Neither was the plaintiff willing to waive the benefit of special condition 15. It was a substantial benefit. It was not a mere incidental or subordinate obligation on the defendant. But the plaintiff was willing at all times, in order to try and get the deal done practically, to relieve the defendant of the timing requirement under special condition 15 and accept a transfer at settlement containing the restrictive covenant thus overcoming the problem of having to covenant with herself before then. The defendant would not co-operate; indeed contended at trial that the waiver of the timing requirement was a variation of the contract to which she was not bound to agree. But, in my judgment, I have found that the plaintiff was entitled to waive the 14 day requirement, and was legally entitled to use a transfer of land as the mode of performing special condition 15.

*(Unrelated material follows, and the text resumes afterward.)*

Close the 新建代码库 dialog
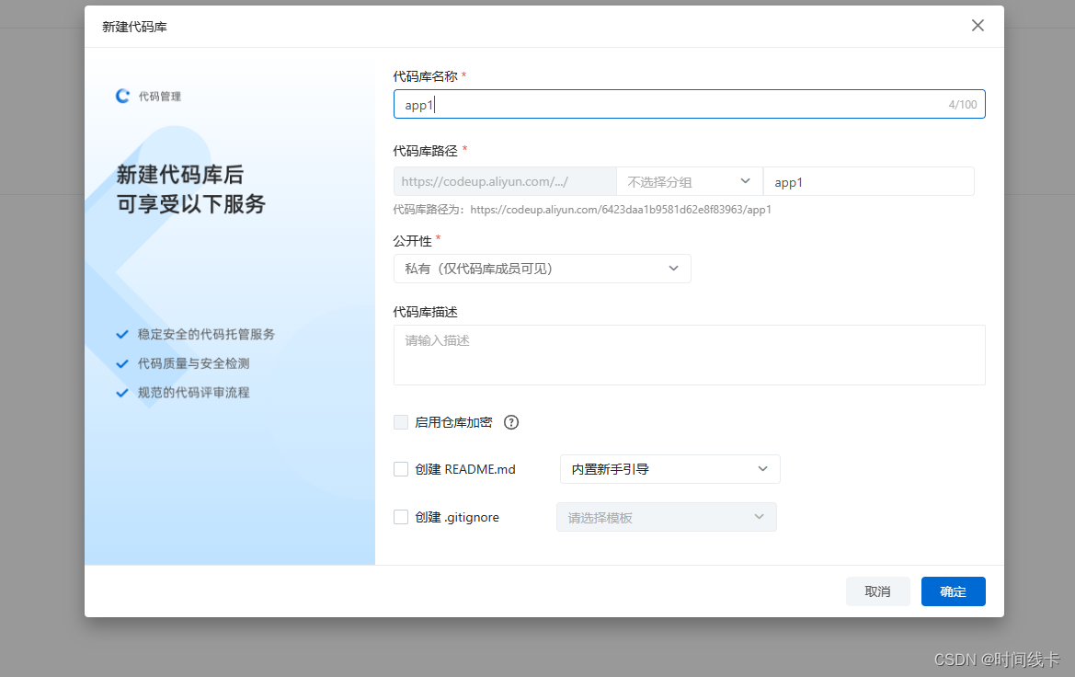978,26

Thus is not right to say the plaintiff was in default. Nor is it right to say that special condition 15 has been “removed” by reason of the Court’s decision. The real problem, as the Court saw it, was the problematic content of special condition 15 and the prolongation of the problem by a decree of specific performance which would likely involve more contentious applications or dealings with the Titles Office and possible legal challenges. The problem was such that in the interests of finality and avoiding the necessity of the Court’s continuous supervision of orders, it was not unjust to refuse specific performance of that clause and confine the plaintiff to damages. But none of that removes the clause; just that it will not be ordered to be specifically performed.

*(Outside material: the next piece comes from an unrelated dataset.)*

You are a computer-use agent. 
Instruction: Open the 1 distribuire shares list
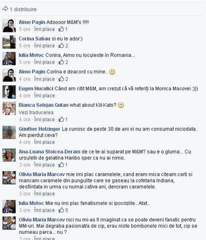click(x=23, y=9)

Therefore, I think it a misconception to say that the Court must go back in time. It is neither logically nor legally required to do so. There having been no default there is no obligation to pay interest under the contract.

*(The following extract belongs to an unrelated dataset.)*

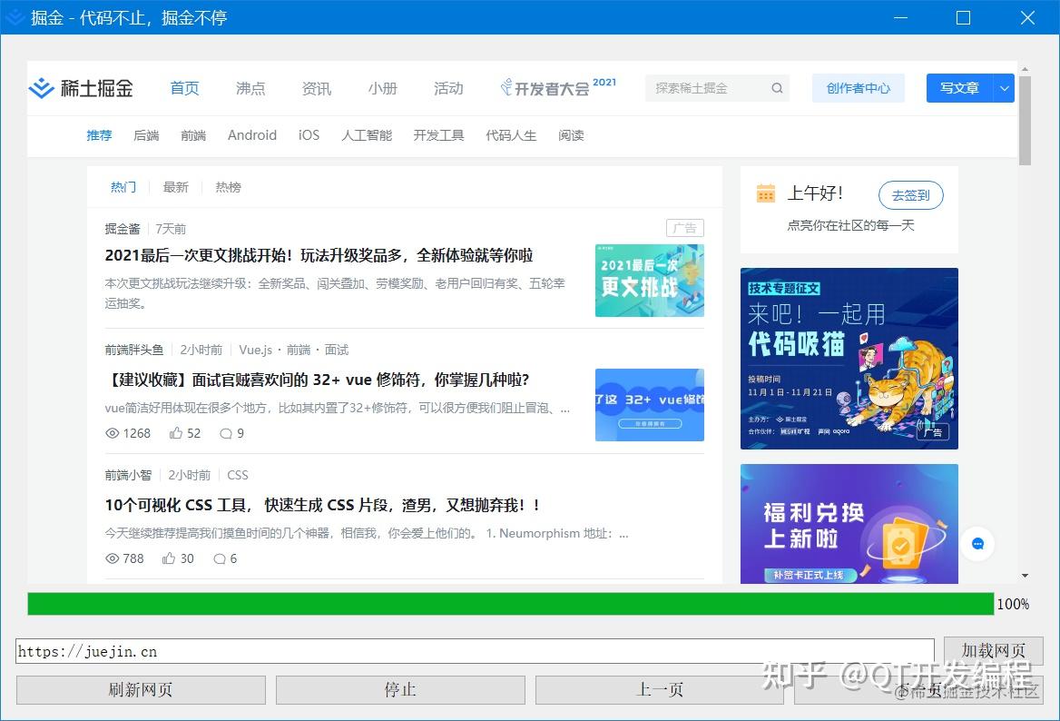Click the views eye icon showing 1268
Screen dimensions: 1060x721
pos(113,433)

If there was no default under the contract, I cannot see a principled basis for saying that equity would, despite the common law dictates of the contract, require payment of interest. Is it a matter of equitable compensation? But how? There was no breach of equitable right or obligation. The argument for seeking interest as a condition of specific performance seems to be that it has taken the defendant two years to “give up” on special condition, and now that he has given it up he cannot do so without incurring obligations absent special condition 15. But, as I have said already, the plaintiff did not “give up" or reprobate, nor has special condition 15 been removed.
Perhaps it was being put on the basis that the plaintiff must do equity to get equity. But that maxim has no application in the circumstances of this case. It is not as if the plaintiff has derived some benefit under the contract since 2008. Indeed, until recently, the defendant has been in possession. The defendant’s financial difficulties seem to be entirely self-induced. Had she been willing to adapt to the predicament and sign a transfer at settlement as was reasonably requested the sale would have been completed and the mortgage discharged. I see nothing unconscientious, to the point of requiring intervention, in the plaintiff as its primary case seeking to compel performance of special condition 15 and putting a case in the alternative of special performance of a lesser extent. I see no unconscionable insistence on strict legal rights. In my assessment, it is the defendant who has, from beginning to end, stood on her strict legal rights in this case.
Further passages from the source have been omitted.